Mudashiru Arowolo, the convict’s father, said that his son’s marriage to Titilayo had been characterized by undue interference by her father and stepmother.
Mudashiru accused the deceased’s stepmother of attempting to take away the placenta of the couple’s new baby as well as introducing fetish things into their home.
He also accused the stepmother of assisting the deceased to “abort a baby and tie her womb as a form of family planning” without informing his son.
He further said that his son had been a youth pastor at the Foursquare Gospel Church in Festac Town before they moved to Isolo and he started attending The Redeemed Church at Gbagada.
He also denied claims that his son was suspended by the church for womanizing and wife-snatching.
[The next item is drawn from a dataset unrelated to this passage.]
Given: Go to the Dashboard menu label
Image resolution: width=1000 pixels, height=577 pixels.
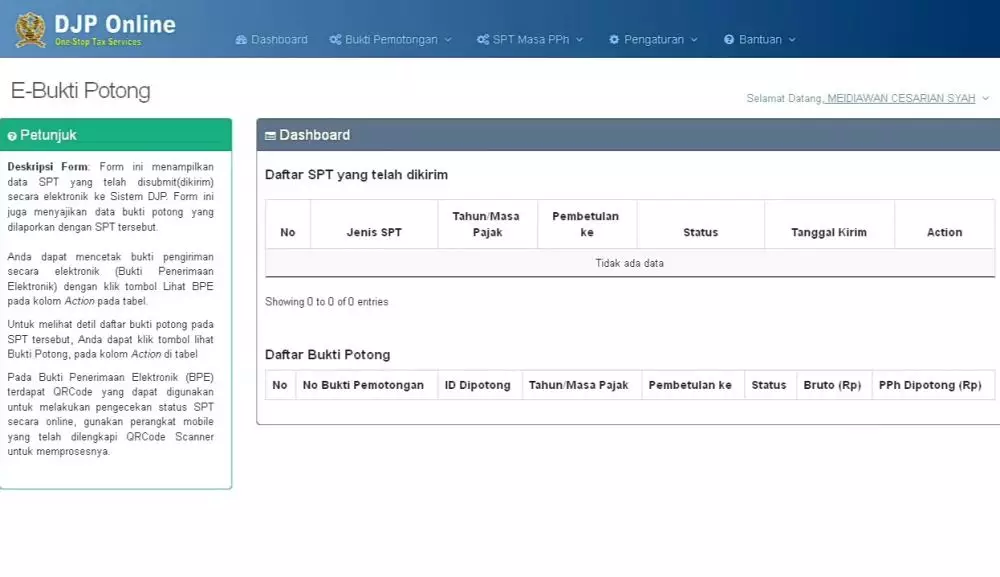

“The defendant (his son) had over 21 wounds and the deceased had three. I was shocked to read that she had 76 wounds. It must be the doctor’s imagination,” Mudashiru added.
During her testimony, the second defence witness, Bolanle Arowolo, had described her son as a well-behaved child who had never showed traits of violence.
In addition to describing the defendant’s parents as not being “witnesses of truth,” the judge also said they were diversionary, covering up for their son and refusing to answer deep questions during their cross examination.
The defendant’s own testimony served to tighten the noose around his neck as it was riddled with contradictions, disjointed statements, and “faux pas”, according to the judge.
In his statements to the police after he submitted himself for arrest, Mr. Arowolo had claimed that he was forced by the police to write that his wife’s stab wounds were self-inflicted.
However, while giving evidence, Mr. Arowolo did a volte face and insisted that his wife had only sustained cuts on her hands before he left her to seek for help.
“In a statement, he wrote that she persistently stabbed herself, that something went wrong either mentally or spiritually.
“I have not ignored this piece of evidence that he was guided to write the statements… The statements were disjointed and contradictory during testimony.
“I note that he proferred excuses for the strange behaviour of his wife. This explanation obviously came from him and not from anyone guiding him. The defendant in the box was trying hard to renege from his earlier statements,” said the judge.
The judge also said that Mr. Arowolo’s claim that his late wife had attacked him with a knife was inconsistent with the pathologist’s revelation that the deceased received multiple stab wounds resulting to a “blunt force trauma.”

Two prison wardens dragged Mr. Arowolo out of the court room, after the judge rose, as he continued to scream and protest his innocence.